If a state declines to follow federal dictates, then the feds will step in, construct an exchange, and run it.
That, of course, is only if everything goes according to ObamaCare’s plans.
And that outcome’s far from assured.
First, the grants only fund start-up costs. The federal tap will be turned off in as little as a year and at most, in five years. In other words, ObamaCare saddles the states with an unfunded mandate that will cost millions of dollars to run. States won’t be responsible just for operating the exchanges.
They’ll also have to police them in accordance with ObamaCare’s other mandates. States will have to ensure that insurers offer a sufficient number of “qualified health plans” that meet federally dictated coverage standards.
They must provide for “essential community providers” to serve low-income people shopping in the exchanges. And states must establish and oversee a health plan “quality improvement” strategy imposed on them by the federal government.
Congressional Budget Office Director Douglas Elmendorf told then-House Speaker Nancy Pelosi in March 2010 that the costs of the exchanges and other mandates in the health care law “would greatly exceed” the $70-million annual threshold established in the Unfunded Mandates Reform Act of 1995 in each of the first five years the mandates are in effect.
In other words, state and local governments are looking at well over $70 million in new costs thanks to the exchanges and ObamaCare’s other mandates each and every year.
Those additional costs come at a time when 29 states expect to run budget deficits totaling $47 billion in the current fiscal year. The exchanges will burden many individuals with new health care costs, too.
ObamaCare requires employers with 50 or more employees to offer health insurance. Those that don’t will be fined $2,000 times their number of employees beyond the first 30 if at least one worker gets a subsidy through the exchanges. If an employer’s coverage isn’t generous enough for the government’s tastes, then the fine hits $3,000 per subsidized worker.
But those fines pale in comparison to the money employers would save by ending their coverage and sending their employees into the exchanges.
The House Ways and Means Committee surveyed 71 Fortune 100 companies in April and found that their health insurance costs exceeded $5,000 per employee, on average.
The Committee estimates that the Fortune 100 companies could save $28.6 billion in 2014 alone by offloading their workers onto the exchanges.
That’s good news for the companies but not for the workers they drop.
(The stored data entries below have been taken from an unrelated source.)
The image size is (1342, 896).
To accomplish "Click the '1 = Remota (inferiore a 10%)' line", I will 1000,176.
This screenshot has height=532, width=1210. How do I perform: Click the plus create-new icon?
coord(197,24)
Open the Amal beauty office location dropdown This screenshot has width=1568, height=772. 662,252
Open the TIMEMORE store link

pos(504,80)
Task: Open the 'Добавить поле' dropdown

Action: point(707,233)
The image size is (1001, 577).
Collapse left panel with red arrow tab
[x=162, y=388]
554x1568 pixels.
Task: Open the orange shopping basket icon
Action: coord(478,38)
An employee moving to a state exchange will see his premium costs increase by as much as 125%, even with any federal subsidies for which he qualifies under ObamaCare.
In states where the federal government intervenes to establish an exchange, individuals may not be eligible for subsidies at all.
As Cato Institute scholar Michael Cannon and Case Western Reserve University Professor Jonathan Adler explain in a new study, ObamaCare “authorizes tax credits and subsidies for certain households that purchase health insurance through an Exchange, but restricts those entitlements to Exchanges created by states.”
With 10 states not planning to set up exchanges and 15 others on the fence, residents in half the country may end up losing their coverage and have to pay even more to replace it.
The states can’t afford ObamaCare’s exchanges and neither can the American people. Fortunately, the voters can do something about it at the ballot box this November.
Nothing contained in this blog is to be construed as necessarily reflecting the views of the Pacific Research Institute or as an attempt to thwart or aid the passage of any legislation.